Breast cancer is the fifth most common cause of cancer death (after lung cancer, stomach cancer, liver cancer, and colon cancer). Breast cancer is the most common invasive cancer in females worldwide. It accounts for 16% of all female cancers and 22.9% of invasive cancers in women. It was estimated that 18.2% of all cancer deaths worldwide, including both males and females, are from breast cancer.
MMP-13 known as Collagenase-3 is a member of collagenase subfamily initially identified in breast cancer. It was later found to be over-expressed in other malignant tumors, suggesting that MMP-13 is associated with aggressive tumors.
Cytomegalovirus (from the Greek cyto-, ”cell”, and megalo-, ”large”) is a genus of viruses in the order Herpesvirales, in the family Herpesviridae, in the subfamily Betaherpesvirinae. Human and monkeys serve as natural hosts. There are currently eight species in this genus including the type species human herpesvirus 5. Diseases associated with HHV-5 include glandular fever, and pneumonia. It is typically abbreviated as CMV. Viruses have been central to modern cancer research and provide profound insight into both infectious and non-infectious cancer causes and players in disease progression.
The aim of this study was to investigate the role of infection as a cause of carcinogenesis by estimating the incidence of anti-cytomegalovirus IgG antibodies in breast cancer patients. The study also aimed to evaluate the use of MMP-13 as a potential tumor marker in breast cancer.
All subjects enrolled in the study were recruited from Ain Shams University Specialized Hospital, and the laboratory work was conducted in Clinical Pathology Department, Immunology Unit of the Hospital.

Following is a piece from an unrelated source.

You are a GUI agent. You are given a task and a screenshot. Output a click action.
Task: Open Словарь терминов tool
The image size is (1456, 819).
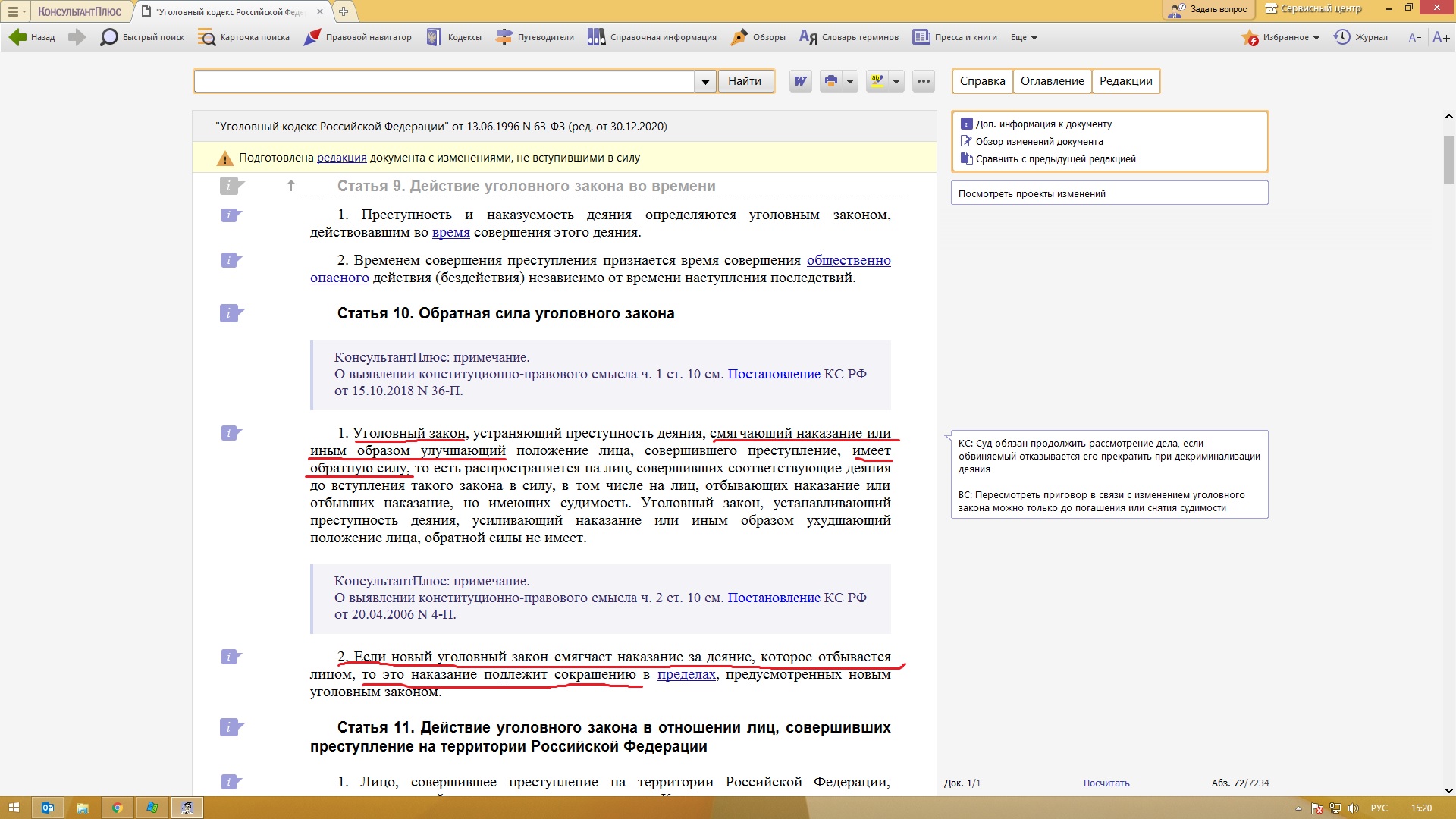tap(849, 37)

The study included 50 breast cancer female patients (group I), 20 female patients with fibroadenoma of breast (group II) and 20 healthy age-matched female volunteers (group III). All individuals included were subjected to measurement of CA 15.3, Anti-CMV IgG and MMP-13.
A highly significant difference was detected between the three groups regarding MMP-13 and CA15.3. Statistical analysis revealed that group III (control group) had the highest MMP-13 while group II (fibroadenoma group) had the lowest MMP-13.
Regarding CA15.3, group I (breast cancer group) had the highest CA15.3 while group III (control group) had the lowest CA15.3.
Regarding CMV IgG status only one subject of the control group was negative for CMV IgG while all other subjects in the three studied groups were sero-positive for CMV IgG.
A significant statistical negative correlation was found between CA15.3 levels and MMP-13 levels in group I. No significant statistical correlation was found between CA15.3 levels and MMP-13 levels in either group II or group III.
Conclusively, the results of this study showed that MMP-13 is frequently present in the control group, while fibroadenoma group had the lowest MMP-13. CA15.3 is still the most useful serum tumor marker in patients with breast cancer. We found CMV in all subjects of the study denying a possible role in breast cancer association.
Recommendations and future study:
1. Future studies on a larger population sample size for use of MMP-13 as a diagnostics, prognostic, predictor of cancer outcome, target of therapy and monitoring treatment response of breast cancer is recommended to fully understand the function of MMP-13.
2. Conduction of other studies that depends on measuring MMP-13 by other specific techniques as PCR is preferable.
3. Inclusion of MMP-13 is advised in further studies, so more correlative results between MMP-13 expression and the tumor stage can be revealed.